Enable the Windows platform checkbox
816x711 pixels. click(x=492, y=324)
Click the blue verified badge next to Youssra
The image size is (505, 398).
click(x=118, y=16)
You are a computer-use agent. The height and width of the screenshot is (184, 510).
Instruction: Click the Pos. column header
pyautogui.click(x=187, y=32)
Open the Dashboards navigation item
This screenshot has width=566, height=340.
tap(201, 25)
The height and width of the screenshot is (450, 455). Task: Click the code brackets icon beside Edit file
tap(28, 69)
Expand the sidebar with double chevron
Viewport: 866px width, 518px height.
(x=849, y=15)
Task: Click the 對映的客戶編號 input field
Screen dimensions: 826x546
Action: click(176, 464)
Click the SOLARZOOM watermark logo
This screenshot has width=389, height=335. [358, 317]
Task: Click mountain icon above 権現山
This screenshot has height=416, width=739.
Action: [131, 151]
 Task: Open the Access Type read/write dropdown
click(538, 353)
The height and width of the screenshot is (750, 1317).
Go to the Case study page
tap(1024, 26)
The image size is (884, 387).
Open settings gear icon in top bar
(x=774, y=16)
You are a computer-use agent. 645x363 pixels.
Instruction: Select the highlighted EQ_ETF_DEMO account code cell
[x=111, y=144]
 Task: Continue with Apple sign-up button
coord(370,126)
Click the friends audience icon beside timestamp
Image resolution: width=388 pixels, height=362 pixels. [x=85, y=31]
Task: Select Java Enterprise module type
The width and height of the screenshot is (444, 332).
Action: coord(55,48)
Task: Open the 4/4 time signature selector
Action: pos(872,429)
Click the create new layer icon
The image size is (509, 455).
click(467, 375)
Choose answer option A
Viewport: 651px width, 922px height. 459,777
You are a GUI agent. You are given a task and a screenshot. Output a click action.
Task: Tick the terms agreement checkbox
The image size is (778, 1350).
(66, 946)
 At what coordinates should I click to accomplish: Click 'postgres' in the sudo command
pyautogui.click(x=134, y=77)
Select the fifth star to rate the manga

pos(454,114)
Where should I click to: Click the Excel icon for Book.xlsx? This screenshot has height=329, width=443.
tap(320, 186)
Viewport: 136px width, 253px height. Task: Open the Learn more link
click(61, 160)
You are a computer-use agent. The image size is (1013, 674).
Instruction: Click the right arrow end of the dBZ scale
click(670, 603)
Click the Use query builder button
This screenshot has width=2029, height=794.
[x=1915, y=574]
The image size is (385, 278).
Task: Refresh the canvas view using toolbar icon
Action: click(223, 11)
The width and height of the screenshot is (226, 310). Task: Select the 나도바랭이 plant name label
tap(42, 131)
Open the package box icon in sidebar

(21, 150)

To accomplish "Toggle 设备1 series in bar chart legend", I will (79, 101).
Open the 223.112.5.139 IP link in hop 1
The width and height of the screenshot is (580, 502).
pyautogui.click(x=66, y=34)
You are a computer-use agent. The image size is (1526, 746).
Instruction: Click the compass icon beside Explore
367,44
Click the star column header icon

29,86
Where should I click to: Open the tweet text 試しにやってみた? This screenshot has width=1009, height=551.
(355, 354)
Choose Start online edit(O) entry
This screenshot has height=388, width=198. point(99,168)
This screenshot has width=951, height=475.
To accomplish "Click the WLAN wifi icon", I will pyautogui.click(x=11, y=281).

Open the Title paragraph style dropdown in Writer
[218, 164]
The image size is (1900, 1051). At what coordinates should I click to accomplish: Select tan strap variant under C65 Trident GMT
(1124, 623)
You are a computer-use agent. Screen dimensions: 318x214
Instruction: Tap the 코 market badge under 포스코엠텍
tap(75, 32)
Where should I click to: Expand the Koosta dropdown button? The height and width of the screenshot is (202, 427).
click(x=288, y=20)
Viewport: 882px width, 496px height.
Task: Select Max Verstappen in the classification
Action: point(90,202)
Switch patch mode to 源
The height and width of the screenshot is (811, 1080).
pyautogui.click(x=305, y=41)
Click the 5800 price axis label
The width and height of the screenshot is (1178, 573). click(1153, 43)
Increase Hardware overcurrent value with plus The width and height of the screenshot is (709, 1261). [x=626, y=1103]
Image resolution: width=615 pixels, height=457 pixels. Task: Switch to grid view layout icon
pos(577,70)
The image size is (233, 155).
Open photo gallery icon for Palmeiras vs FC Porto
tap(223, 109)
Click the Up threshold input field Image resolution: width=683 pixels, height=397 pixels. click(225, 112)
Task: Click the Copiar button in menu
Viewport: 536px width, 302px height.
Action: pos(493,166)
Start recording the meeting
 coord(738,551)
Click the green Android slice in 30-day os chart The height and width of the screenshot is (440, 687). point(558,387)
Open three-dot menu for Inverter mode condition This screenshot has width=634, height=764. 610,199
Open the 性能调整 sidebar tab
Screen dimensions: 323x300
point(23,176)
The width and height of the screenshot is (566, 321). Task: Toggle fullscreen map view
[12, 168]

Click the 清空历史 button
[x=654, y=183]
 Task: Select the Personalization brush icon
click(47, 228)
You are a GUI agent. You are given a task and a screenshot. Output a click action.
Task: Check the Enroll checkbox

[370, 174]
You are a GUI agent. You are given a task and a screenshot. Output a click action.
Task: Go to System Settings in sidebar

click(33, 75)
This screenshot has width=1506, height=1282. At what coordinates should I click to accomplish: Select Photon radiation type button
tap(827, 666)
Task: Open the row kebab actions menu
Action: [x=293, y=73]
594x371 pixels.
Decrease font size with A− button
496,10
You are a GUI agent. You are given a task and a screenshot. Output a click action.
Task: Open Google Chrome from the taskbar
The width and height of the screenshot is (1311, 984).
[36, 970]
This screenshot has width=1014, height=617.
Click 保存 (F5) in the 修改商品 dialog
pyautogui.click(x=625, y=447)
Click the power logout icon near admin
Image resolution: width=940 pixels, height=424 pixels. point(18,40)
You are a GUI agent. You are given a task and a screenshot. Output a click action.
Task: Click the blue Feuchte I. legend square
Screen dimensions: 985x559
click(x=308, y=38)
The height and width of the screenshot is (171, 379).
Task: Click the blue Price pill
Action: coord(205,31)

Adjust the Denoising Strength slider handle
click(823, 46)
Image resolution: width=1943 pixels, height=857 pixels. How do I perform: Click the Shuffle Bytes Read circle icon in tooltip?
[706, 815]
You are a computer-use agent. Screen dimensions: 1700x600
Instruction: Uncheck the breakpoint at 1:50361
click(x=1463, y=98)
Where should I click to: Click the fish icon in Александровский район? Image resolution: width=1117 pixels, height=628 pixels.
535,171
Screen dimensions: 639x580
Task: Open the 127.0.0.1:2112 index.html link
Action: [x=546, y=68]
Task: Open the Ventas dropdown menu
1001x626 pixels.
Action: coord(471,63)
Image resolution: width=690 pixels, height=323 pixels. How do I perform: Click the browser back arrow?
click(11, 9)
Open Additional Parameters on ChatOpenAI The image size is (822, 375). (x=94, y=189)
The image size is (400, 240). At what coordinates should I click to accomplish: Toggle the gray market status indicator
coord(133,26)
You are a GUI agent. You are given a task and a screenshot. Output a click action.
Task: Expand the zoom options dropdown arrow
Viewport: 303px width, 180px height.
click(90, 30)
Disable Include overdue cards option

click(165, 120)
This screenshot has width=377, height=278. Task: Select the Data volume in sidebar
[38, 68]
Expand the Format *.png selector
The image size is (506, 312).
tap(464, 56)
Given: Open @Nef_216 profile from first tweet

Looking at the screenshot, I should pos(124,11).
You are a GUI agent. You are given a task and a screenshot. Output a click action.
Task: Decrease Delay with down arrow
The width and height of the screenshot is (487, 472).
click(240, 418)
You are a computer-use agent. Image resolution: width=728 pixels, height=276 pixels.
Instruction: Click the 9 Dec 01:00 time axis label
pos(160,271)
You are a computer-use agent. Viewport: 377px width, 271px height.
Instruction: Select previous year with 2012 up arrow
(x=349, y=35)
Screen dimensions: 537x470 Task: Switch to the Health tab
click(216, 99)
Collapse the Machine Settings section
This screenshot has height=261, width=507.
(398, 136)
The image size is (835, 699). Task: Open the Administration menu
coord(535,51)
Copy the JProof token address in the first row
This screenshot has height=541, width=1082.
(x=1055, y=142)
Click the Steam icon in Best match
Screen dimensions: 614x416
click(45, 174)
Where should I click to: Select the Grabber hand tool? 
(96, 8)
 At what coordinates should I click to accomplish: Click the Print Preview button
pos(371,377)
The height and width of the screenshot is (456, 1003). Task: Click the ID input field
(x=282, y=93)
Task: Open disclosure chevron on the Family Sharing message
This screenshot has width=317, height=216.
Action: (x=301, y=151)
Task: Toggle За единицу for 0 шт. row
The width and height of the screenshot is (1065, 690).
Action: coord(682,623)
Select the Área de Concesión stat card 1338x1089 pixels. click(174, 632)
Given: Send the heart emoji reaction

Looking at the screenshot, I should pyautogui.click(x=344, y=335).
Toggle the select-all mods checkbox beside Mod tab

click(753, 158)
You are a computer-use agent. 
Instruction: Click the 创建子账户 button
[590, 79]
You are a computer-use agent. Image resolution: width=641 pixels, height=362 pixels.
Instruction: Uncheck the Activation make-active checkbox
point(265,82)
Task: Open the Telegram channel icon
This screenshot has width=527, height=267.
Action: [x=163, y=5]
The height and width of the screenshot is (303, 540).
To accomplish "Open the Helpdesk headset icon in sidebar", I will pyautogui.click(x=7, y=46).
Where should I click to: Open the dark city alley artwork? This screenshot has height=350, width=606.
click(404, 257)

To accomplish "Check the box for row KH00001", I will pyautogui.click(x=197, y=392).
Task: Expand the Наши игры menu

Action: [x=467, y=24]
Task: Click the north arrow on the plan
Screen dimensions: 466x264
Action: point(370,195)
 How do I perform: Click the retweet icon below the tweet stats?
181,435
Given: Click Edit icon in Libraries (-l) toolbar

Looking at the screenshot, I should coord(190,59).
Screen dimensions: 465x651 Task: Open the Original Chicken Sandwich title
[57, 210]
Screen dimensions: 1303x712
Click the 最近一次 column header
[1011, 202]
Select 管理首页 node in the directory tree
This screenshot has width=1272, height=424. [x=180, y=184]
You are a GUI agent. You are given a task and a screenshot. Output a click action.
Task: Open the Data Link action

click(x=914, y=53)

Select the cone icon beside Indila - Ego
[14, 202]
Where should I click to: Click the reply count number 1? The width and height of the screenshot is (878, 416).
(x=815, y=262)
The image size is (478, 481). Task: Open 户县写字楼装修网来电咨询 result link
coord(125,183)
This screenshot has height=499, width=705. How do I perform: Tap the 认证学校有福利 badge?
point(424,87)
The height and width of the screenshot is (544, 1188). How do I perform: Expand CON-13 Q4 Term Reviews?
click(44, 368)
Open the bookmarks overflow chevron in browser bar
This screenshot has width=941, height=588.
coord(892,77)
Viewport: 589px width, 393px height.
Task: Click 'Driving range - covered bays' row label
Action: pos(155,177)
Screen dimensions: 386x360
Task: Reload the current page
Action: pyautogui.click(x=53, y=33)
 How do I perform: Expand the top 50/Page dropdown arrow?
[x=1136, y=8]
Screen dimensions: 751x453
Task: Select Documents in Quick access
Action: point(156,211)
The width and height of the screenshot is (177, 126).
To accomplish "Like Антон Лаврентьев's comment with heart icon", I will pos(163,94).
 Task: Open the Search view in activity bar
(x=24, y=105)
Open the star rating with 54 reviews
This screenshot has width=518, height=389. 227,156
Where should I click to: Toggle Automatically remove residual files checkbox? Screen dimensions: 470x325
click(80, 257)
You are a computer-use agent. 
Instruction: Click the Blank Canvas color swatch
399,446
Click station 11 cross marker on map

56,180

☆ ☆ ☆ ☆ ☆ ☆ ☆

## [Problem to work on]
Out of the data above, set down the lines from the one with "Task: Decrease Delay with down arrow" to the one with "Collapse the Machine Settings section", both included, exactly as written and with no additions.

## [Finished task]
Task: Decrease Delay with down arrow
The width and height of the screenshot is (487, 472).
click(240, 418)
You are a computer-use agent. Image resolution: width=728 pixels, height=276 pixels.
Instruction: Click the 9 Dec 01:00 time axis label
pos(160,271)
You are a computer-use agent. Viewport: 377px width, 271px height.
Instruction: Select previous year with 2012 up arrow
(x=349, y=35)
Screen dimensions: 537x470 Task: Switch to the Health tab
click(216, 99)
Collapse the Machine Settings section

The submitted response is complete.